WHAT THE TASK ASKS: From the line containing "This screenshot has height=595, width=751." down to the last line of the data, output each line word for word and include nothing else.

PROVIDED ENTRIES:
::::::::::
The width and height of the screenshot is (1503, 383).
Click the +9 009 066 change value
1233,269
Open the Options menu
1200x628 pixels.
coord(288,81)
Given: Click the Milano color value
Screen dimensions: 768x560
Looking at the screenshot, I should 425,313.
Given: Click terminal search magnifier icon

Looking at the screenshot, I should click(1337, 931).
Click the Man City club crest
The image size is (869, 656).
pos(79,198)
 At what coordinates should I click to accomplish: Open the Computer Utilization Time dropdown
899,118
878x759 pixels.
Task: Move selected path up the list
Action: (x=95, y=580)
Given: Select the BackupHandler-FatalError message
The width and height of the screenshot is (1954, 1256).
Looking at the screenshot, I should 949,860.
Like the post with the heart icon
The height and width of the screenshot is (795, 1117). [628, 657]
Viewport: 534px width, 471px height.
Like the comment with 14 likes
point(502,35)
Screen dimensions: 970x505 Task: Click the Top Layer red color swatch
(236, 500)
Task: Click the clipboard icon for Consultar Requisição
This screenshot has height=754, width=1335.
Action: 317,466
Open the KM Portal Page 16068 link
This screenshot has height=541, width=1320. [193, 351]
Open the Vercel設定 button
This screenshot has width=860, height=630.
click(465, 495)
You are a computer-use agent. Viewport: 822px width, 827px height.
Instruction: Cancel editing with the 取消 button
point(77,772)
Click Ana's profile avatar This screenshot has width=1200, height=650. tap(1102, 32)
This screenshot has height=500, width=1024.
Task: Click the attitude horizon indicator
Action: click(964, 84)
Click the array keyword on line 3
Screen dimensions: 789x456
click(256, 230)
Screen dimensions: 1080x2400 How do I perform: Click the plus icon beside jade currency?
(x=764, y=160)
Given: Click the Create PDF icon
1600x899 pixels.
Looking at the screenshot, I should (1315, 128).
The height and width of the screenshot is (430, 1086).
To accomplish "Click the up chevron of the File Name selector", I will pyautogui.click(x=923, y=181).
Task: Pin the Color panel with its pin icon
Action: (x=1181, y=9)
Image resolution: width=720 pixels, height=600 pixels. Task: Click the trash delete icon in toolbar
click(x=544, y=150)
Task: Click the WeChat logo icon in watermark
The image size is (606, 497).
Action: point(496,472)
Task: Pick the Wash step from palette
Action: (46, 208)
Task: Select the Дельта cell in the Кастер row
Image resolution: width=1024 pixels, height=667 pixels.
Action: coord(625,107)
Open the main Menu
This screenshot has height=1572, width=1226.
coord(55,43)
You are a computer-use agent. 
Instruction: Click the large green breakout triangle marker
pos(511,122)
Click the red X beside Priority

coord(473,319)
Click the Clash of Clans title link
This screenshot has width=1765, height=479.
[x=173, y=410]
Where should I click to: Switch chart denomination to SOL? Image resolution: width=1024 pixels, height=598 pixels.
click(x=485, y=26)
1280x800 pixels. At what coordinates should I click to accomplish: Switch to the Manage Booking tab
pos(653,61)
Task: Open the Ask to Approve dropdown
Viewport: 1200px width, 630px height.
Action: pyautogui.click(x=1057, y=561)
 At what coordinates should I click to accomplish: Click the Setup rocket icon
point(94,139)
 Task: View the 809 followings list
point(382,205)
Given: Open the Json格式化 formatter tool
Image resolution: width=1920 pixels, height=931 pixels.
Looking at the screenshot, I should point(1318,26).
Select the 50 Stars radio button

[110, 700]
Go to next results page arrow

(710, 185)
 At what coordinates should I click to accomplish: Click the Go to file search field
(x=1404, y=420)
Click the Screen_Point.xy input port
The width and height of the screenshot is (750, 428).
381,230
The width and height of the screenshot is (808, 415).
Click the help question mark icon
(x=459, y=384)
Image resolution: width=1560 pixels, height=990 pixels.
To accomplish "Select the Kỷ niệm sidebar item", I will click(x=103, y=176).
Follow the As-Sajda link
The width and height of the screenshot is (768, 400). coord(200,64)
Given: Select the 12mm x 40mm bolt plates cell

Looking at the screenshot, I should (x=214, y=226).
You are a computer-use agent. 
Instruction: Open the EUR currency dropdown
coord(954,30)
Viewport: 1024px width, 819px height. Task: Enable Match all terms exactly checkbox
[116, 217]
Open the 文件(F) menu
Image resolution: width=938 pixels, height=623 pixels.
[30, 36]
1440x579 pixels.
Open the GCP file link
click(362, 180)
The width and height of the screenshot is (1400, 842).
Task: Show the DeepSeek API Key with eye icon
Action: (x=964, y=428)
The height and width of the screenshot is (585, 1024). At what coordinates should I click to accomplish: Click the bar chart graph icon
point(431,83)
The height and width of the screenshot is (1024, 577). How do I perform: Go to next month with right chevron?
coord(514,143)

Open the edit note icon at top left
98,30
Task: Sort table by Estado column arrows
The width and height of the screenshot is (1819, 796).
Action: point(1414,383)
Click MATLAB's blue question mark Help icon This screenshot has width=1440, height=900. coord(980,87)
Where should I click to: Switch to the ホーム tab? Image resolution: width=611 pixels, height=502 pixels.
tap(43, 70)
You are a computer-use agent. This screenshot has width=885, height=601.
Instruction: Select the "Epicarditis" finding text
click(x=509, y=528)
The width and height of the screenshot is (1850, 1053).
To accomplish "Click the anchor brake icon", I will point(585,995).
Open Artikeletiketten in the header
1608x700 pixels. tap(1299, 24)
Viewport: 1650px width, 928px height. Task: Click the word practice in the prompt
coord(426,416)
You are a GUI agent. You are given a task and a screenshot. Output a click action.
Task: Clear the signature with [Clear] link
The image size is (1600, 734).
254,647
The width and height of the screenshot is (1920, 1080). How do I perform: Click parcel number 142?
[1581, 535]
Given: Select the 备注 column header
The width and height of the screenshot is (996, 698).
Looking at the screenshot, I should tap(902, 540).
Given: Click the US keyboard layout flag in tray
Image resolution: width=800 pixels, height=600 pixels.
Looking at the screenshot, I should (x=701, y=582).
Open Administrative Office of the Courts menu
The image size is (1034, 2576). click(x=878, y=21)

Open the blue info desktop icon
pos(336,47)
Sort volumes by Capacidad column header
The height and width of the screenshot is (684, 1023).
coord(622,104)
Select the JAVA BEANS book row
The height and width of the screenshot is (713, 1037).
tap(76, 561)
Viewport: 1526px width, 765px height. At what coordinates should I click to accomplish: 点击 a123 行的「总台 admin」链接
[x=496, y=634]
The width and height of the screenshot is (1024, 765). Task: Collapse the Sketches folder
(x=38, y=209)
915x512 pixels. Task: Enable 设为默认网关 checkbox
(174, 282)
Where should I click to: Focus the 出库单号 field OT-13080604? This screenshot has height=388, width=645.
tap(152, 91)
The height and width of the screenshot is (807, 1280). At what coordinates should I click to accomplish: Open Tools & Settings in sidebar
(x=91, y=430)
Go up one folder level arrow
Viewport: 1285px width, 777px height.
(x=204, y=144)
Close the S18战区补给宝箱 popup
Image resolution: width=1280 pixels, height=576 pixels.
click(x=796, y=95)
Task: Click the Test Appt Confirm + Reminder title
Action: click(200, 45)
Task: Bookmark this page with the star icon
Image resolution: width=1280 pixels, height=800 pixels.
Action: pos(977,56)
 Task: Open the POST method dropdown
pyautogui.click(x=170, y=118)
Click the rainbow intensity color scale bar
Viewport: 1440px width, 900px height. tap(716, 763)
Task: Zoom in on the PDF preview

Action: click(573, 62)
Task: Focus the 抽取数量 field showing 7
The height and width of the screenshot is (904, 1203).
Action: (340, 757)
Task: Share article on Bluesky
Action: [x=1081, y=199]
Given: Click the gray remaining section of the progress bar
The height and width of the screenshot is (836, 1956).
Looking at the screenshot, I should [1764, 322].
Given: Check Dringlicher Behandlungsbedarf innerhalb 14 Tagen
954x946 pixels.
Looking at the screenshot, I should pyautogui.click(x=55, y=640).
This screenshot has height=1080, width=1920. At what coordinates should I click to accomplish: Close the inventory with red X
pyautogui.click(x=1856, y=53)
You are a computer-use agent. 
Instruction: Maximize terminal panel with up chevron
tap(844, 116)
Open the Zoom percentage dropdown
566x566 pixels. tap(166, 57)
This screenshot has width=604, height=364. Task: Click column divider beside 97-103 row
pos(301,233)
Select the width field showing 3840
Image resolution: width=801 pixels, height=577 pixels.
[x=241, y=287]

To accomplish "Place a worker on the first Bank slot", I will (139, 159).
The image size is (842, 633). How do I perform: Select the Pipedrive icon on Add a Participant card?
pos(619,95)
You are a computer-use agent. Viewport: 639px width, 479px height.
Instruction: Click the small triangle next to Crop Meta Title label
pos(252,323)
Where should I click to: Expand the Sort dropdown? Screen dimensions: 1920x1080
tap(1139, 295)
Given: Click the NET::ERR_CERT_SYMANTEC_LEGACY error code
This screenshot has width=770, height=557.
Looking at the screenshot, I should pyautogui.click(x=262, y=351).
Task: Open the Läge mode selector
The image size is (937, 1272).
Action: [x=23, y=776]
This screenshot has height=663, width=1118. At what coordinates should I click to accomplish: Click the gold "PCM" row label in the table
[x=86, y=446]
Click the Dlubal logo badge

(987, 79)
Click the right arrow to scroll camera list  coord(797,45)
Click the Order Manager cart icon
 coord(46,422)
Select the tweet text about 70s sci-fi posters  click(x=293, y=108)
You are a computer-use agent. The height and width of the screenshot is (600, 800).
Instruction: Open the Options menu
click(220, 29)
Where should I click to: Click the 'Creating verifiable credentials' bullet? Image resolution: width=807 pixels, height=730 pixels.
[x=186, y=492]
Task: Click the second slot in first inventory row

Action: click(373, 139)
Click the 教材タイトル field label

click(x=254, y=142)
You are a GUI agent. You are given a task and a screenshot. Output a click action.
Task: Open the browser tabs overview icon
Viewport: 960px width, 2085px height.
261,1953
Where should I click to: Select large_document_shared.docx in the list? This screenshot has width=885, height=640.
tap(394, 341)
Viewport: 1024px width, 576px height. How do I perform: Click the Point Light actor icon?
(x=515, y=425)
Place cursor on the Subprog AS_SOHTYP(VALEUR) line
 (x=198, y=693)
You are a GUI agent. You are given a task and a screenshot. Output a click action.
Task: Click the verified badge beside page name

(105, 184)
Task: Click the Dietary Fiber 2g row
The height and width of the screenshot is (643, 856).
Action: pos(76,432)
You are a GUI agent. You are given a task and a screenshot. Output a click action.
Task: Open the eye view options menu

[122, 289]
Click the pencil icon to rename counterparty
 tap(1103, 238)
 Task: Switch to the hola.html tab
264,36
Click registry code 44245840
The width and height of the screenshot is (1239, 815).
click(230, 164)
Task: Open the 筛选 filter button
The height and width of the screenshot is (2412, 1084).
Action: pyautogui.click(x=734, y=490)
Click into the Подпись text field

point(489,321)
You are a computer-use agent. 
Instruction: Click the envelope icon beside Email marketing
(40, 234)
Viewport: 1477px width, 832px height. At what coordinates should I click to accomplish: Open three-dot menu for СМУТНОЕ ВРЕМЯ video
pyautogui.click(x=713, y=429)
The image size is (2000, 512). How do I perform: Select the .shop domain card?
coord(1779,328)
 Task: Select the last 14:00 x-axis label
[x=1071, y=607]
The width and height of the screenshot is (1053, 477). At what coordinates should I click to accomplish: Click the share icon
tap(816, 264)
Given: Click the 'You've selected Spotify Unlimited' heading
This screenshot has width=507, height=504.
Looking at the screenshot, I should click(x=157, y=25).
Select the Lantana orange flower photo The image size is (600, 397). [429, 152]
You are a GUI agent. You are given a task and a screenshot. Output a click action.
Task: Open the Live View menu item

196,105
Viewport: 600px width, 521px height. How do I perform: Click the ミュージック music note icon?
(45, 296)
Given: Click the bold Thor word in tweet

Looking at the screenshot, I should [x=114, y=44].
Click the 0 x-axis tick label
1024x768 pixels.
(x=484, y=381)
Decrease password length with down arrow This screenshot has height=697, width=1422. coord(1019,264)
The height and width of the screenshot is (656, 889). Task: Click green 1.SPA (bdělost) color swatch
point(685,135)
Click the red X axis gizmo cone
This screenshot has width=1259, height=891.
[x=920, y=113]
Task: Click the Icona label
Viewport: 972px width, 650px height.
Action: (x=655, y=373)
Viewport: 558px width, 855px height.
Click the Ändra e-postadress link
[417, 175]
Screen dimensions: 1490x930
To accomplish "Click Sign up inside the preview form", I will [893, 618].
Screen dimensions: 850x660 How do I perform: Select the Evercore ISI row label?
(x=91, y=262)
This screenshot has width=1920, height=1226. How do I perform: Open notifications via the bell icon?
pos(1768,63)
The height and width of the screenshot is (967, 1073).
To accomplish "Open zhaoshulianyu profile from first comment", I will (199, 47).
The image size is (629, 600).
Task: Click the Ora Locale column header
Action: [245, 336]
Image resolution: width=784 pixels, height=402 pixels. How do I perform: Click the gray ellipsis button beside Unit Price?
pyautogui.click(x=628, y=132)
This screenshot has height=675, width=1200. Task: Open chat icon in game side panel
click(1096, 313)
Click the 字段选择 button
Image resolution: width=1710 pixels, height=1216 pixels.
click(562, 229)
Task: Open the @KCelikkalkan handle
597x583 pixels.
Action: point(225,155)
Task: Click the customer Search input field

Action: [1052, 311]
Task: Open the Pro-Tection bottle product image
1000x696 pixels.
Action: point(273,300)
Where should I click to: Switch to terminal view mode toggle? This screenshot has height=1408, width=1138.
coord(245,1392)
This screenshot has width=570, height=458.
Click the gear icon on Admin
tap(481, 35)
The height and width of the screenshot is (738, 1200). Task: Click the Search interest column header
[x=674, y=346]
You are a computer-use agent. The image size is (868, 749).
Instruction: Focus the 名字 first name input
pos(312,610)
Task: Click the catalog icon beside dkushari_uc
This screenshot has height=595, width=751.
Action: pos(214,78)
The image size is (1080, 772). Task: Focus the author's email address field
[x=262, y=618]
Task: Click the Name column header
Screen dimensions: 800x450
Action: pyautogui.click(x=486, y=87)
::::::::::
SOLUTION:
This screenshot has height=595, width=751.
Action: pos(214,78)
The image size is (1080, 772). Task: Focus the author's email address field
[x=262, y=618]
Task: Click the Name column header
Screen dimensions: 800x450
Action: pyautogui.click(x=486, y=87)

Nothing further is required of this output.